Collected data
━━━

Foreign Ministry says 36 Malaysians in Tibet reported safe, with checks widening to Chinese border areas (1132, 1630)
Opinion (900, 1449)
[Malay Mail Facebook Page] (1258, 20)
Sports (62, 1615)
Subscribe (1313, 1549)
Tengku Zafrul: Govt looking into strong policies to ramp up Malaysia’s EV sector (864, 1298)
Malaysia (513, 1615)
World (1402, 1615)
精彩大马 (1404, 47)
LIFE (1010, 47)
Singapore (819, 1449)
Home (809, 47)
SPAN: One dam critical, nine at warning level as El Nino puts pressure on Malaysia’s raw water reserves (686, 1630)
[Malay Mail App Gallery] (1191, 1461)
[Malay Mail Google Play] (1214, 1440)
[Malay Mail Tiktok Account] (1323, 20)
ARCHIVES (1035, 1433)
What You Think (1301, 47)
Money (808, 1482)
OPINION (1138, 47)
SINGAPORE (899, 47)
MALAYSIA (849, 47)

━━━

EXERCISE DIRECTIONS |
Only the lines from the one holding "Home (809, 47)" to the end of the entries above belong in the answer, each copied exactly.

WRITTEN RESPONSE |
Home (809, 47)
SPAN: One dam critical, nine at warning level as El Nino puts pressure on Malaysia’s raw water reserves (686, 1630)
[Malay Mail App Gallery] (1191, 1461)
[Malay Mail Google Play] (1214, 1440)
[Malay Mail Tiktok Account] (1323, 20)
ARCHIVES (1035, 1433)
What You Think (1301, 47)
Money (808, 1482)
OPINION (1138, 47)
SINGAPORE (899, 47)
MALAYSIA (849, 47)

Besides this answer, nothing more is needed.